Penulis: Vincentius Jyestha Candraditya
Editor: Hendra Gunawan
Laporan Wartawan Tribunnews.com, Vincentius Jyestha
TRIBUNNEWS.COM, JAKARTA - Tak terlacaknya keberadaan tersangka sekaligus buron kasus korupsi kondensat, Mantan Dirut PT TPPI Honggo Wendratmo, di Singapura diduga Polri lantaran Honggo menggunakan identitas lain.
Hal ini diungkapkan Kadiv Humas Polri Irjen Setyo Wasisto di Mabes Polri, Jl Trunojoyo, Kebayoran Baru, Jakarta Selatan, Senin (22/1/2018).
Ia mengatakan terdapat kemungkinan Honggo menggunakan identitas lain. Ia pun mengaku sudah berkoordinasi dengan Atase Polri di Singapura atas hilangnya Honggo.
Baca: Sepasang Oknum Polisi Berbuat Mesum di Toko Kosong, Tak Disangka Ini Dilakukan Suami Si Polwan
"Saya sudah kontak dengan Atase Polisi sana bahwa dia sudah cek tidak ada dokumen yang mendukung bahwa Honggo ada di Singapura," ujar Setyo, Senin (22/1).
Dugaan Setyo didasari tak ditemukannya jejak perlintasan atas nama Honggo Wendratmo, dari Singapura ke negara lain. Ia mengatakan akan kembali mengecek dokumen-dokumen Honggo.
"Tapi kami harus cek lagi, tidak tertutup menggunakan identitas lain. Bisa jadi.
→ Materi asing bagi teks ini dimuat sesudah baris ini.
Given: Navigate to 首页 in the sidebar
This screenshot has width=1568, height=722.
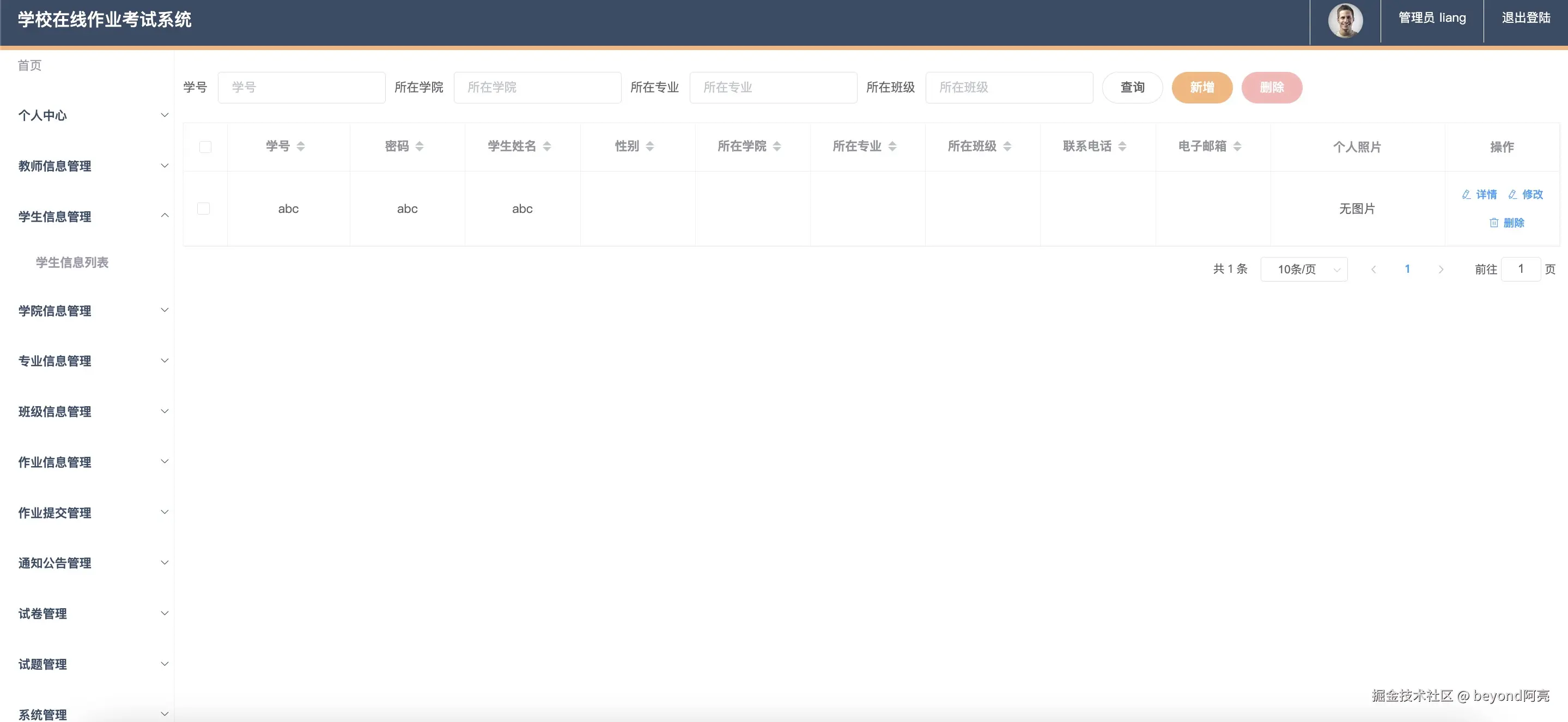Looking at the screenshot, I should pos(29,65).
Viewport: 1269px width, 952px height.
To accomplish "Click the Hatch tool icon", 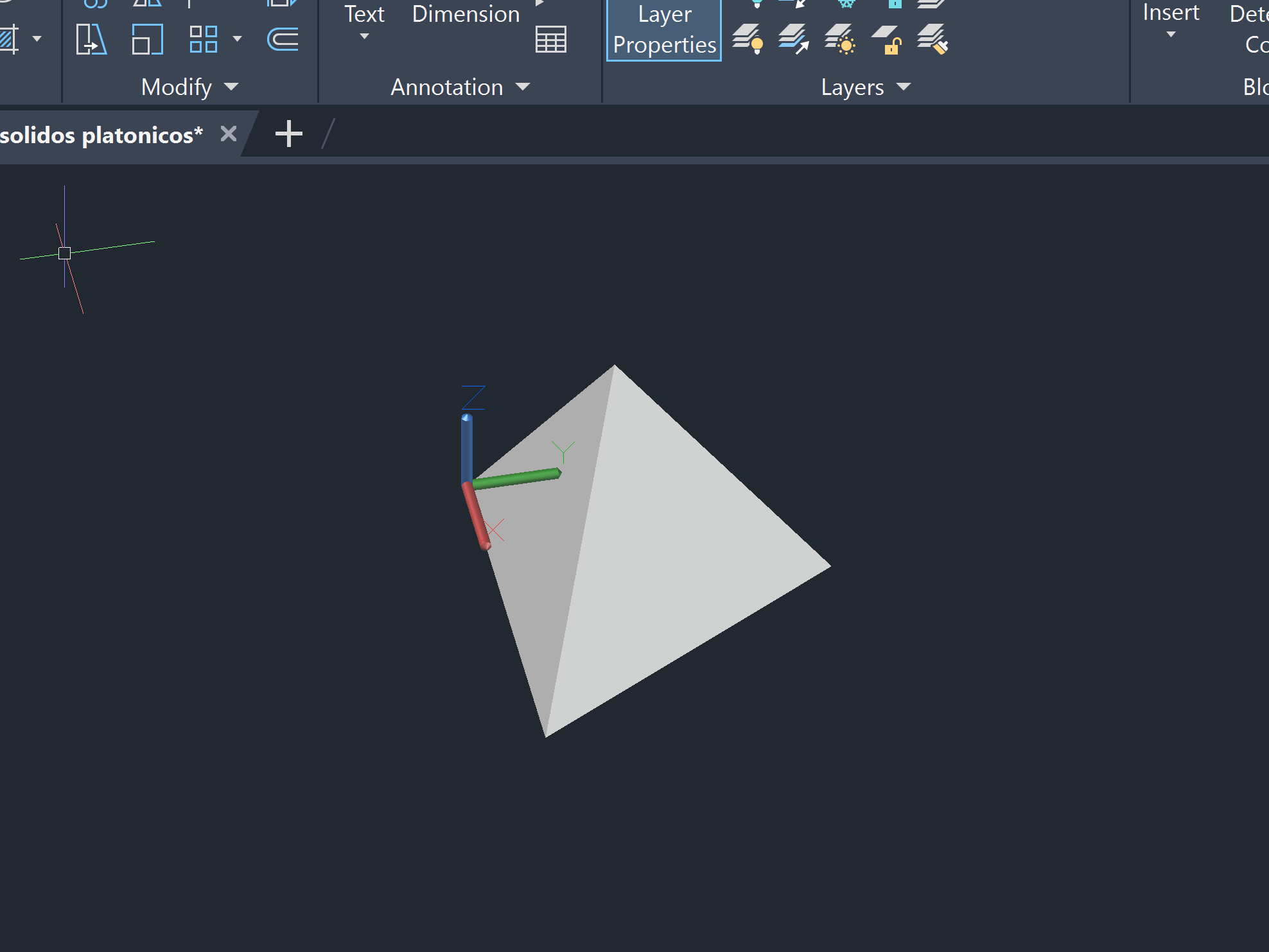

Sudah dicek sama Atase Imigrasi kita di sana, informasinya dia sakit di sana, sudah dicek tidak ditemukan, dokumen dia keluar (dari Singapura) ke mana juga nggak ada," katanya lagi.
Sebelumnya, Bareskrim Polri batal melimpahkan barang bukti dan tersangka perkara korupsi kondensat PT TPPI. Alasannya, Polri ingin dalam proses pelimpahan, barang bukti dan tersangka lengkap.
Diketahui ada dua tersangka lain dalam dugaan kasus korupsi ini, yaitu Kepala BP Migas Raden Priyono, mantan Deputi Finansial Ekonomi dan Pemasaran BP Migas Djoko Harsono.
Berdasarkan hasil audit investigasi Badan Pemeriksa Keuangan (BPK) yang telah ditetapkan pada 20 Januari 2016, ditemukan fakta PT TPPI telah melakukan lifting kondensat sebanyak 33.089.400 barrel dalam kurun waktu 23 Mei 2009 hingga 2 Desember 2011. Negara pun mengalami kerugian hingga 2,7 miliar dollar AS atau Rp 35 triliun.
Para tersangka dijerat Pasal 2 atau Pasal 3 Undang-Undang (UU) Nomor 31/1999 tentang Tindak Pidana Korupsi sebagaimana telah diubah dengan UU No 20/2001 tentang perubahan atas UU No. 31/1999 tentang Pemberantasan Tindak Pidana Korupsi.